The year is 2078. You are a humble server, tasked with beaming soups to the hungry humans upstairs. Rather than cook, your job is to decide what counts as soup, because your soup is cooked by aliens, and they are getting confused. Batteries swimming in a thick liquid—is that soup? What about mussels and a pile of rocks served with an ice cream scooper?
This is the entire premise of the interactive game Something Something Soup Something. If you hit the “soup” button, your soup will be beamed upstairs. If you press “not soup,” the substance will be whisked into a dumpster. Yet this seemingly simple task quickly becomes a series of philosophical quandaries.
Something Something Soup Something’s creator, Dr. Stefano Gualeni, is a philosopher and video game designer at the University of Malta. He describes the game as a kind of “thought experiment” inspired by the philosopher Ludwig Wittgenstein, whose work delved into the discrepancies of language. According to the website, the game is “designed to reveal, through its gameplay, that even a familiar, ordinary concept like ‘soup’ is vague, shifting, and impossible to define exhaustively.”
To create the game, Gualeni and two other designers assembled focus groups in several countries to identify which properties people associate with soup. Is soup defined by being served in a bowl? Is soup defined by how thick the liquid is? How do people’s definitions vary from country to country?

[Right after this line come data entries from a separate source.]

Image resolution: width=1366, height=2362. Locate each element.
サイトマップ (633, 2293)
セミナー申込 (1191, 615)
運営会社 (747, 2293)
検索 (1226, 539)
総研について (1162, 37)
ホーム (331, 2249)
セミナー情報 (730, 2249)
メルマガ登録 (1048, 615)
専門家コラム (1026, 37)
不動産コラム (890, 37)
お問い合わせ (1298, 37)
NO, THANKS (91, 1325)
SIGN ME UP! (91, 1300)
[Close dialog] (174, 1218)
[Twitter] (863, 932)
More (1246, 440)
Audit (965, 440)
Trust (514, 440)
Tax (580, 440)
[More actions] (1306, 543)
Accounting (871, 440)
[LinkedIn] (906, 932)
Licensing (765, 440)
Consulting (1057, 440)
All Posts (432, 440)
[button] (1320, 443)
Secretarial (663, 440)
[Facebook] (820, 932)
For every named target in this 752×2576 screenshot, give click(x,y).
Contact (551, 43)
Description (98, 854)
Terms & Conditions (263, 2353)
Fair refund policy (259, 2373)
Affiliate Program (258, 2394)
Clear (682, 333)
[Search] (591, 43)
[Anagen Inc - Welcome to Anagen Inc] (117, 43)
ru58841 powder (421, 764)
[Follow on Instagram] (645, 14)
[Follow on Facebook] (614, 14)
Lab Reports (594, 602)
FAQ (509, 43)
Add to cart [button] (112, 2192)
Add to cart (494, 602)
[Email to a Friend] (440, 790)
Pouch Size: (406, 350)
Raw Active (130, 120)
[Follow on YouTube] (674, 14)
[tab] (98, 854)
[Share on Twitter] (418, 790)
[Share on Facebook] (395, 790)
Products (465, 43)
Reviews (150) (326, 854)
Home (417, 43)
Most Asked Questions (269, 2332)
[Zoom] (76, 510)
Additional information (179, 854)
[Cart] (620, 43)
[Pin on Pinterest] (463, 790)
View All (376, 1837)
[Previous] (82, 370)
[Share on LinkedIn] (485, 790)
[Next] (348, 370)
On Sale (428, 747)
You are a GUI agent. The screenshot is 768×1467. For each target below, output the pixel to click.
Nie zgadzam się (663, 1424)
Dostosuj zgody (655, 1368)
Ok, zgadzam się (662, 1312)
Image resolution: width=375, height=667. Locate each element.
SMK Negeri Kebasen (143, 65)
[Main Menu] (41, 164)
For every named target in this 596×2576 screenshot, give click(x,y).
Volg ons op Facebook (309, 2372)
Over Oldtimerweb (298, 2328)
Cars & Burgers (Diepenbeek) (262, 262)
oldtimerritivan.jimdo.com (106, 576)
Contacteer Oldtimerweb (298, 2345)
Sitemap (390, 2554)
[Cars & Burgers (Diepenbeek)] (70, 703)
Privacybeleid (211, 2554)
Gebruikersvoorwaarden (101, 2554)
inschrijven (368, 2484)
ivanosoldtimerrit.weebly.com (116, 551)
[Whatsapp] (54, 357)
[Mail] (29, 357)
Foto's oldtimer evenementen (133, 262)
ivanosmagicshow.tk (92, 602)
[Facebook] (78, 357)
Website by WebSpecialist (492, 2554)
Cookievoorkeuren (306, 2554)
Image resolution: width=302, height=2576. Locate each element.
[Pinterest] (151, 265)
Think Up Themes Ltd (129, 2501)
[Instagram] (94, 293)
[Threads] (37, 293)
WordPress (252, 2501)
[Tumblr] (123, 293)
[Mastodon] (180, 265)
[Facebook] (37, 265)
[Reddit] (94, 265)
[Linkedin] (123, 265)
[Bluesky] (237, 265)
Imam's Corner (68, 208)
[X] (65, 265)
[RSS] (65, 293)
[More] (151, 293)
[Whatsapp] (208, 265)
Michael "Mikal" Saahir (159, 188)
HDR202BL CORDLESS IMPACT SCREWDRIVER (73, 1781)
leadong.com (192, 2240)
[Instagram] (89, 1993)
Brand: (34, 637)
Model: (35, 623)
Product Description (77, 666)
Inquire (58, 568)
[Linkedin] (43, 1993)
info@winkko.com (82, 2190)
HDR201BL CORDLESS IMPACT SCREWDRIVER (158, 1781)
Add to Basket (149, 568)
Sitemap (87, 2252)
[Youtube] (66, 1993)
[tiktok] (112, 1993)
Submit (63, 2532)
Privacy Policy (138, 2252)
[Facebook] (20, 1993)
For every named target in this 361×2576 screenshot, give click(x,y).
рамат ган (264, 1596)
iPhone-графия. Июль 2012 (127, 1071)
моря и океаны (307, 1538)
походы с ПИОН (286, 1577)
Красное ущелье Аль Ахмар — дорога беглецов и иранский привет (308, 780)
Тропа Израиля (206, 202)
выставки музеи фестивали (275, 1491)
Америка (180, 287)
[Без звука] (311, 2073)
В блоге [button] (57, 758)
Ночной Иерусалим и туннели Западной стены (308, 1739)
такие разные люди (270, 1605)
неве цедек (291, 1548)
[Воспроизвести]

Gualeni found that people’s definitions became nebulous when, say, a frozen liquid entered the mix. People also struggled when they discussed soup served with a straw. It begs the question: Does a soup have to be eaten with a spoon? Chopsticks often accompany ramen, after all. And what about one of the options the game presents: a foamy liquid with mussels served in a hat with a fork? Do soup ingredients have to be edible? At some point, it’s impossible to say. Even dictionary definitions okay cases ranging from liquid foods to heavy fogs and “unfortunate predicaments.”
At the end of the game, players can read about their philosophy of soup, as revealed by their choices in the game. According to mine, I believe that soup can be a solid or a liquid, that it can be served in anything, and that it may contain inedible components. Which precisely proves the point of Something Something Soup Something: Soup can be anything, everything, and nothing all at once.